YOUR OBJECTIVE - Please repeat, from the entries that follow, the lines from the one containing "Free (30, 1431)" through the one containing "Authors (14, 2164)" exactly, adding nothing.

DATA FOR ANALYSIS -
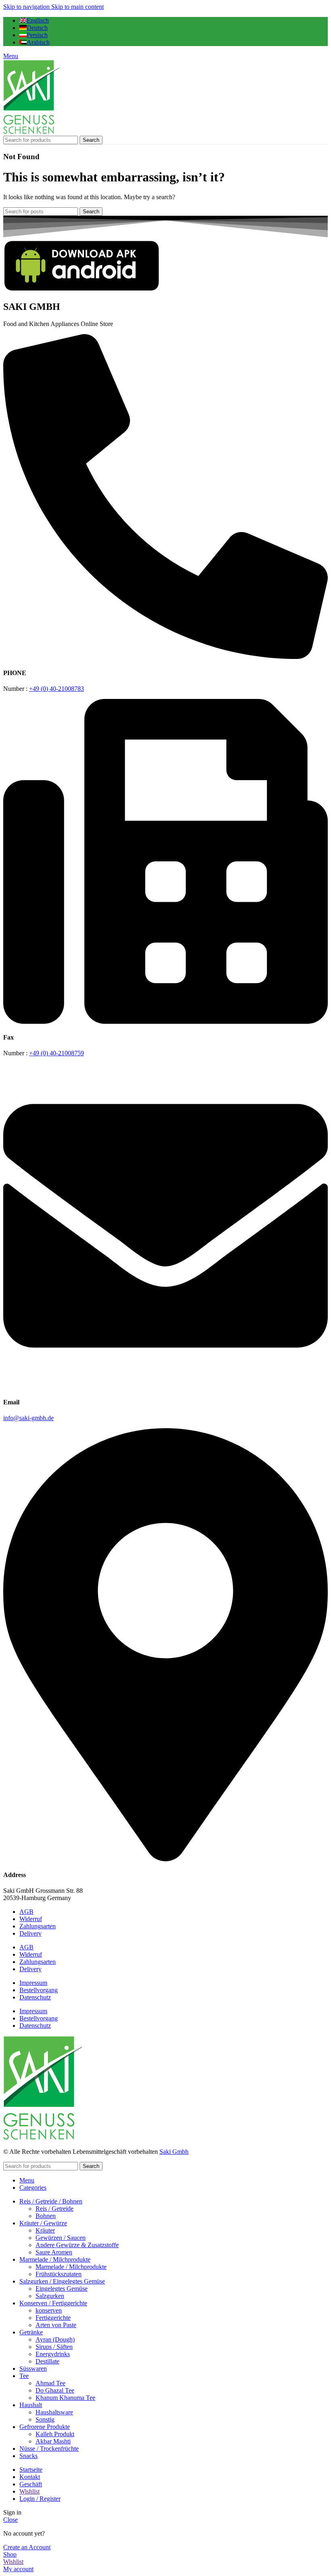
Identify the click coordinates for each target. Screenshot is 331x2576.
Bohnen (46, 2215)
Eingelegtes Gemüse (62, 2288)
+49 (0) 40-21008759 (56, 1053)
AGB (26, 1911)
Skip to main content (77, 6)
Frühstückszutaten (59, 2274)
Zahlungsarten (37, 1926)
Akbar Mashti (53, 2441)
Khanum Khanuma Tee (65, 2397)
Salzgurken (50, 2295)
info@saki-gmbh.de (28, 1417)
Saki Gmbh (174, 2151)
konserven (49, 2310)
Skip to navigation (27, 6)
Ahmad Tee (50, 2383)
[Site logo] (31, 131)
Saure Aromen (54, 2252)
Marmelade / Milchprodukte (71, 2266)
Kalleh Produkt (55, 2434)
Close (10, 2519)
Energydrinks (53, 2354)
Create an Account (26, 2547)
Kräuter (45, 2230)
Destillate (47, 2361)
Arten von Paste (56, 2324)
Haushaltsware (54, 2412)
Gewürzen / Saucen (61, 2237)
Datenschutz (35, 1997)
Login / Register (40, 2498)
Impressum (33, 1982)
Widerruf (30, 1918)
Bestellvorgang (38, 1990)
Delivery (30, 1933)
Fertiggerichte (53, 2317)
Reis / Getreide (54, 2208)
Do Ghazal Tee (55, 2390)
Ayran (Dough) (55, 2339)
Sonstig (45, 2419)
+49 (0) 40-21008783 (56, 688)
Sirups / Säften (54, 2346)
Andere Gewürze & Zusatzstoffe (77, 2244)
* * *
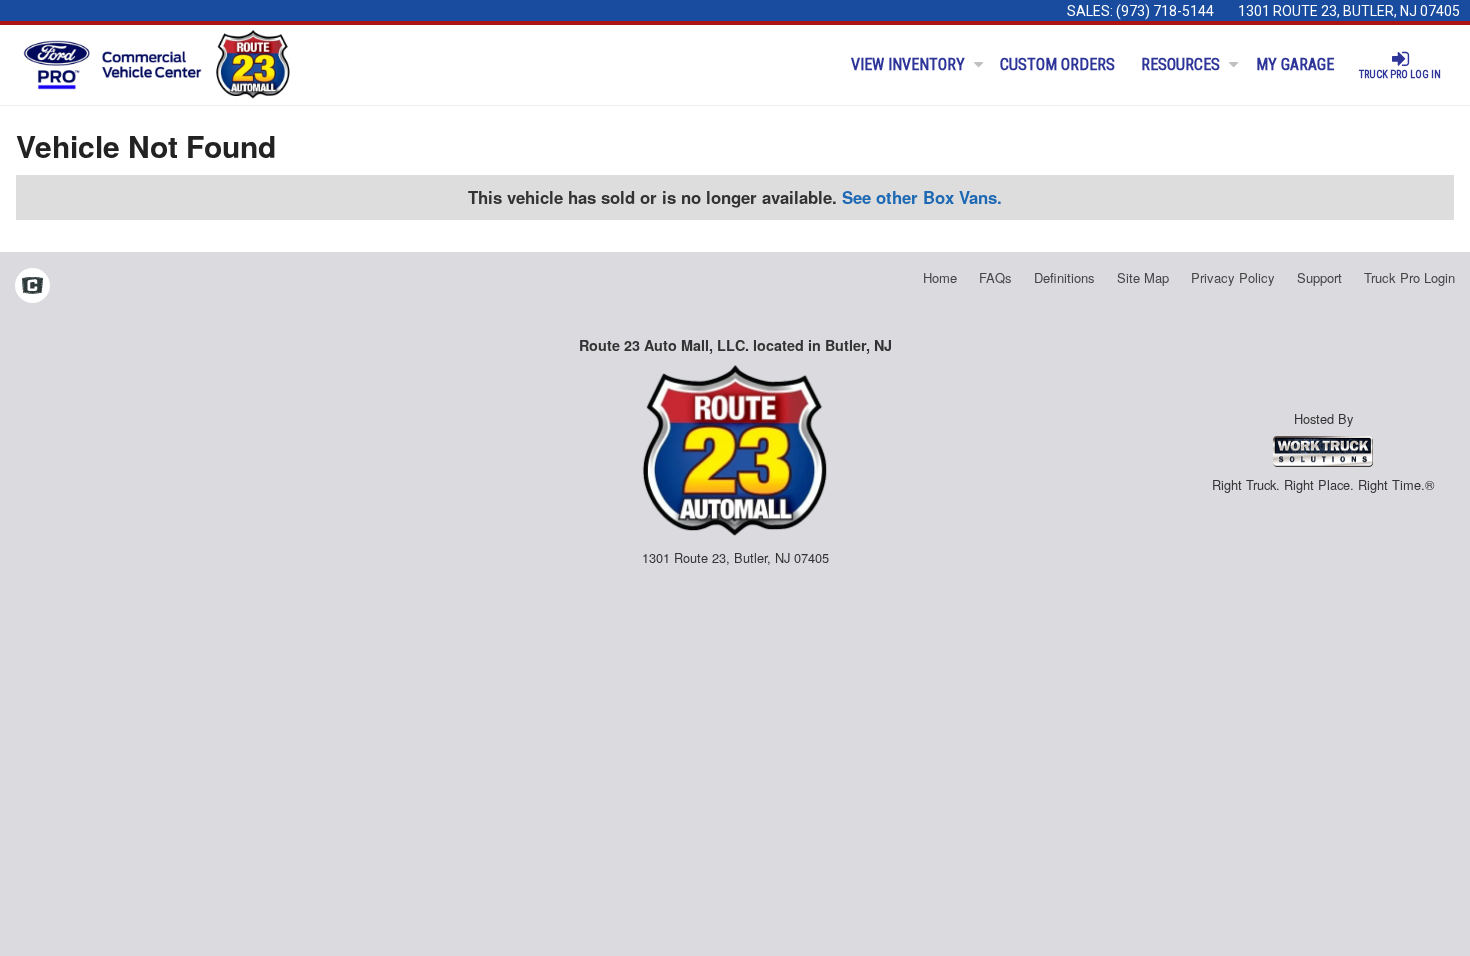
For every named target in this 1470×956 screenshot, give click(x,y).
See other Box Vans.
* * *
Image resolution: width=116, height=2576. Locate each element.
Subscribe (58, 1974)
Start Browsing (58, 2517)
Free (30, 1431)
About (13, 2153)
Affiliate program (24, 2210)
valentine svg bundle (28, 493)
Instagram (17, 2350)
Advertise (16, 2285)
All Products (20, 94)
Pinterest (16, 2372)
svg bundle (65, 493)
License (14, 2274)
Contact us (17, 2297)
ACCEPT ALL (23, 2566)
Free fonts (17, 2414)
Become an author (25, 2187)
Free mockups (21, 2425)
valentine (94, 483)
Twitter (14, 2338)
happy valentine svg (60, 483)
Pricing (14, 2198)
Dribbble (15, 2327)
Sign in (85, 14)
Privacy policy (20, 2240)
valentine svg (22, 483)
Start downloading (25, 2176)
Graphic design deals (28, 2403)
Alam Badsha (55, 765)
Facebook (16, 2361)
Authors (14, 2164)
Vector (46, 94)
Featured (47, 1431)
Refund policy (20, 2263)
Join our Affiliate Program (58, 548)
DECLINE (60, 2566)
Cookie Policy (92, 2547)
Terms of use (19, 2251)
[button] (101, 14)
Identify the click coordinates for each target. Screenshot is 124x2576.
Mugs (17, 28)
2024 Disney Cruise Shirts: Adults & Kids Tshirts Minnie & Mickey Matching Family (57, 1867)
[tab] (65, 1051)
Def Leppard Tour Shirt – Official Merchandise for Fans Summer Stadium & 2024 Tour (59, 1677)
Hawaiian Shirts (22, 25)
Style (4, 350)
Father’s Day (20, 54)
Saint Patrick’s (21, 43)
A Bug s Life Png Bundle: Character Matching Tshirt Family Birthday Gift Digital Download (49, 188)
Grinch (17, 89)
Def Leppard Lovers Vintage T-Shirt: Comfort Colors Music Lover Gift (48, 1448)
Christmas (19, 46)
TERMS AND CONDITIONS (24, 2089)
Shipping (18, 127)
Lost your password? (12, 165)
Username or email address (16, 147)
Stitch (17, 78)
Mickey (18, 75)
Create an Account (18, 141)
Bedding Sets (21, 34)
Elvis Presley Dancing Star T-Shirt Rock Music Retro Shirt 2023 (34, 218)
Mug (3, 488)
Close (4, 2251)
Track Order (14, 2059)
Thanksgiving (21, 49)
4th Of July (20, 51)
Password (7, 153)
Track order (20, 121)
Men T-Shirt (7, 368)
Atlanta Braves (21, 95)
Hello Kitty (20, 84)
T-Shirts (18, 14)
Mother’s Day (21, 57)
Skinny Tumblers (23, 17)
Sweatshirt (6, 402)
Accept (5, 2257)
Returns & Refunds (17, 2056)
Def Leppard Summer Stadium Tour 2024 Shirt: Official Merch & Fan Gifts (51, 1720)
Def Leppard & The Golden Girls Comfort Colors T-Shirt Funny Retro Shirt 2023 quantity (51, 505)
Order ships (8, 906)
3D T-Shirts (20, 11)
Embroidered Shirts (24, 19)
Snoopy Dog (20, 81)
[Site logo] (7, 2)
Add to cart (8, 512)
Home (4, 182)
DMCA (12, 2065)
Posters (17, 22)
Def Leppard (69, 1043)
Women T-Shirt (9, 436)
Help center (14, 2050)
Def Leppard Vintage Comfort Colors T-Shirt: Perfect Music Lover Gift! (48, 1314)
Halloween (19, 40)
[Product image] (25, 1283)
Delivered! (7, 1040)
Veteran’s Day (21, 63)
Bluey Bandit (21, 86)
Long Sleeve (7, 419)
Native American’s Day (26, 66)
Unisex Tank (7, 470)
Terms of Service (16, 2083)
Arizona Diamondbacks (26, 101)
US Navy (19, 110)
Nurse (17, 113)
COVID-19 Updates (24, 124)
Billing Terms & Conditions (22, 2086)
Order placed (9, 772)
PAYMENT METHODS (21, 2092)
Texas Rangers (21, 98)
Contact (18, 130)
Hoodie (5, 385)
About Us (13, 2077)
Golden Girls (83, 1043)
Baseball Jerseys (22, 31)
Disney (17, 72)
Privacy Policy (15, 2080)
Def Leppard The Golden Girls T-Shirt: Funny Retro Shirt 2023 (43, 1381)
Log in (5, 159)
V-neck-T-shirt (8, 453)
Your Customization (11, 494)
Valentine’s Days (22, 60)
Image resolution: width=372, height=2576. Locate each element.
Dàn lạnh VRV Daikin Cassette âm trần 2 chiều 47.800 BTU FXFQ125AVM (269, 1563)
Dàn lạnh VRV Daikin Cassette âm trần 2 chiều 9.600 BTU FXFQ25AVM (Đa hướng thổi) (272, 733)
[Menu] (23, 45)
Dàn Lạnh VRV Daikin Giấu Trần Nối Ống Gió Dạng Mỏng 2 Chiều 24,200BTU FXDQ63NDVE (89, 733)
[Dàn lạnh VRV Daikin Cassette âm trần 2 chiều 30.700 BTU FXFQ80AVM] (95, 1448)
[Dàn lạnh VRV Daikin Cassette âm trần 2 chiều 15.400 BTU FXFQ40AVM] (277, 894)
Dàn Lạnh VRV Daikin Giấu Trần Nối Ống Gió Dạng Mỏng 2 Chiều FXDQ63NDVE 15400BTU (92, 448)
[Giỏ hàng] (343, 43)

RESPONSE TO THIS EXERCISE -
Free (30, 1431)
About (13, 2153)
Affiliate program (24, 2210)
valentine svg bundle (28, 493)
Instagram (17, 2350)
Advertise (16, 2285)
All Products (20, 94)
Pinterest (16, 2372)
svg bundle (65, 493)
License (14, 2274)
Contact us (17, 2297)
ACCEPT ALL (23, 2566)
Free fonts (17, 2414)
Become an author (25, 2187)
Free mockups (21, 2425)
valentine (94, 483)
Twitter (14, 2338)
happy valentine svg (60, 483)
Pricing (14, 2198)
Dribbble (15, 2327)
Sign in (85, 14)
Privacy policy (20, 2240)
valentine svg (22, 483)
Start downloading (25, 2176)
Graphic design deals (28, 2403)
Alam Badsha (55, 765)
Facebook (16, 2361)
Authors (14, 2164)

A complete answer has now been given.